The most critical component of effective project performance is having oversight of the numbers.
“This doesn’t just mean having a finance person looking at the project results, but making sure the project leaders understand the financial status of the project and its impact on the business. When it comes to project communication, it means communicating the project status to the client, subcontractors and the entire project team that is involved—and you need a system for this,” says Callum Bruce, Head of Business Systems at Management for Design.
All project and resource management best practices mean nothing without the strong financial control and understanding to keep your business ahead of the competition. Know what your metrics are, and how you are currently performing.
Performance metrics are critical to the health of architecture and design firms. The specific metrics that we recommend you measure and track are:
• Fees per hour worked
• Revenue per technical person
• % complete / % hours used
• Project profit
• Work generated
• Project backlog
• % utilisation
The leaders of the business – directors, principals, associates – can’t expect the responsibility for project performance to sit entirely with the project leader. The business leaders need to show the way, they need to develop and expect a culture of accountability and this starts at the top.
Leaders need to expect and be involved in project budgets, scope expectations and project performance for their projects.
By developing and investing in a culture of accountability and project control, design businesses can ensure that the most important assets – your people resources – understand the underlying purpose, skills and profit-increasing practices.
Although some would consider this as obvious, we often encounter practices that lack insight into resourcing across the studio, i.e. who is working on what and when, who is available, who is utilised and underutilised, and what are the resource requirements moving forward.
By having an effective integrated resource management system, you can steer your team and their work through obstacles and scope changes as they arise – adding and subtracting resources as needed. Which, at the end of the day, will increase your ability to deliver projects when you say you will.
Regular % complete calculations are a method of measurement that is required for all fixed (lump sum) fee projects. Alongside this, the key people must understand what their project deliverables and their total estimated resource costs are expected to be are at any given time.
Tracking actual hours against expected hours can be a key source of information for addressing productivity.
“Often, what you invoice and how you invoice does not always follow the per cent complete,” says Carla Dexheimer, Financial Controller, Management for Design.
Out-of-scope management is based on the fact that projects have many distinct phases, all of which are prone to widespread design and documentation changes.

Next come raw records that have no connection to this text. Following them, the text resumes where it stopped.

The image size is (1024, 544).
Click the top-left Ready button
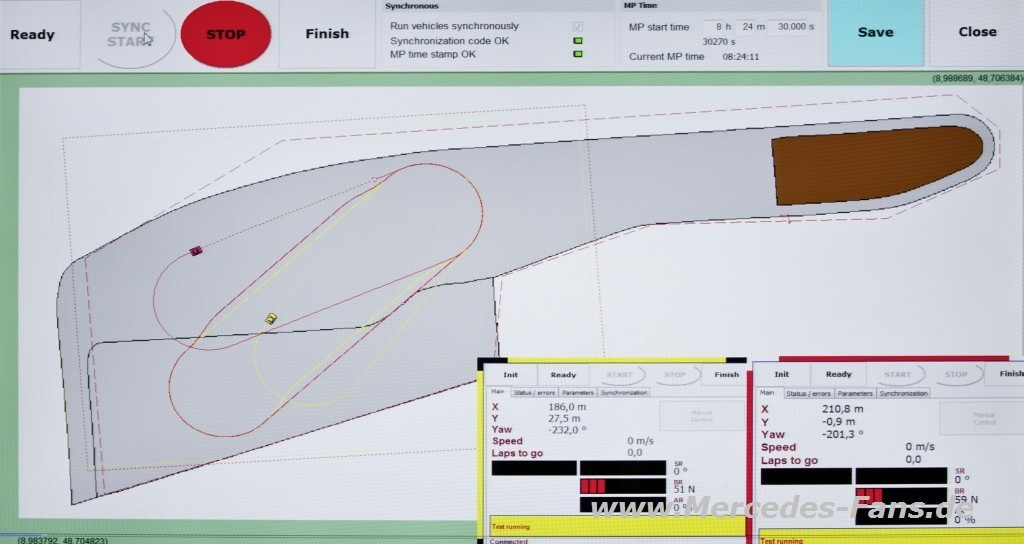(x=33, y=34)
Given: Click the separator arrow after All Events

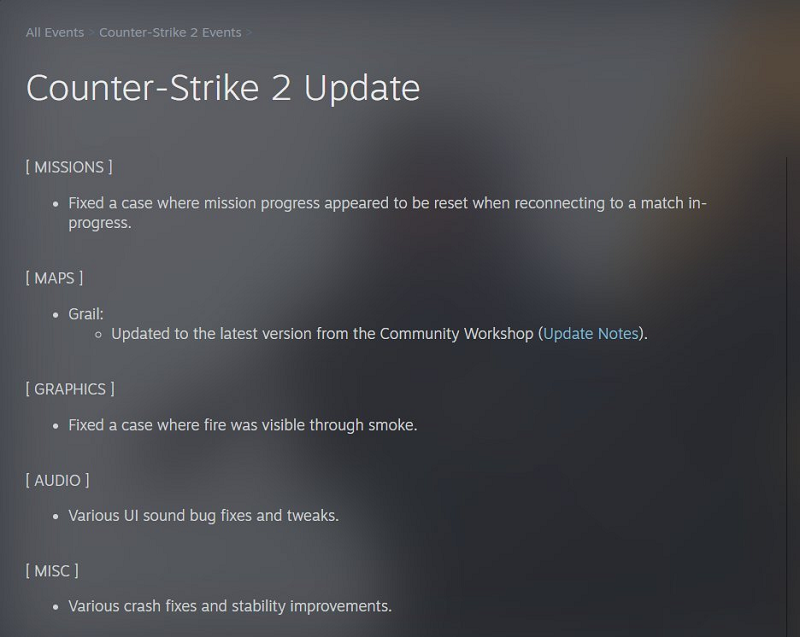Looking at the screenshot, I should coord(91,33).
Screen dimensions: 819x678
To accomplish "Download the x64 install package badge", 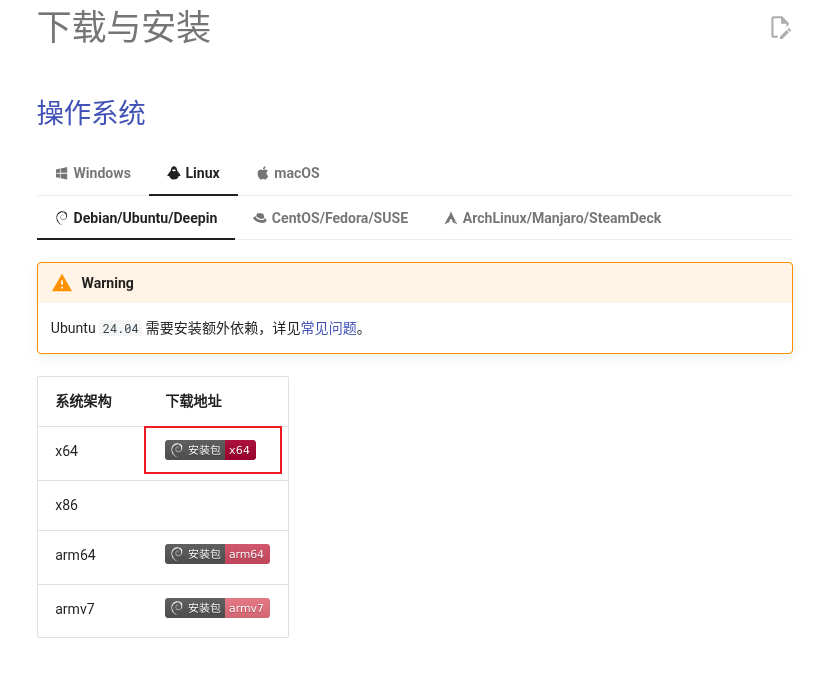I will click(x=210, y=450).
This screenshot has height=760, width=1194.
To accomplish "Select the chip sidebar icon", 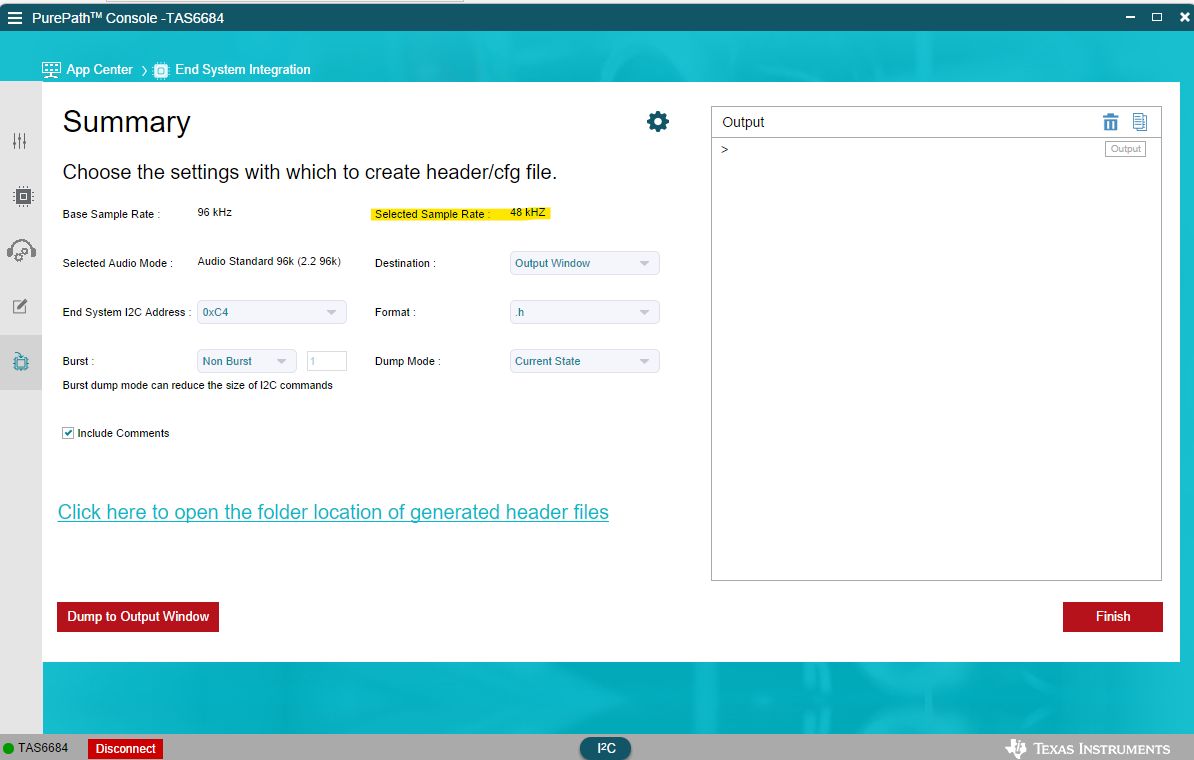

By clearly articulating, planning and agreeing the scope of the project up front, project leaders can effectively eliminate the potential for their firm to move into a ‘grey area’ when changes arise – where neither the firm nor the client is in agreement about whether the changes are part of the agreed scope, the timing or pricing.
Businesses need to develop and stick to a consistent approach (a system) and a culture that supports the system, to capture work that is outside of the scope of services.
At the end of the day, you won’t deliver the profit you could if the changes fall back on the business, simply because it wasn’t clear what would and wouldn’t be included.
Our research indicates that re-work can add up to 40 per cent to project costs, and typically accounts for 10-20 per cent of project activity.
In fact, re-work is one of the primary factors contributing to mediocre performance and productivity of projects and businesses. This can include design changes, unresolved designs and related documentation, documentation errors, inadequate or unresolved co-ordination, and ineffective project management.
This is not an easy fix, it requires the business leaders to focus on, and commit to, an effective design management process, quality control, regular review, open communication and accountability.
The first step towards financial stability in the current landscape is to ensure that your firm is managing and executing profitable projects across the board. By implementing best practices in project and resource management your business will be ahead of the competition and equipped to make the decisions required to achieve long-term growth and success.
Robert Peake is the founder of Management for Design, a company that works exclusively with the architecture, engineering and design industry. Robert has over 30 years of experience and brings expertise in strategic direction, financial and business management, systems, operations and performance.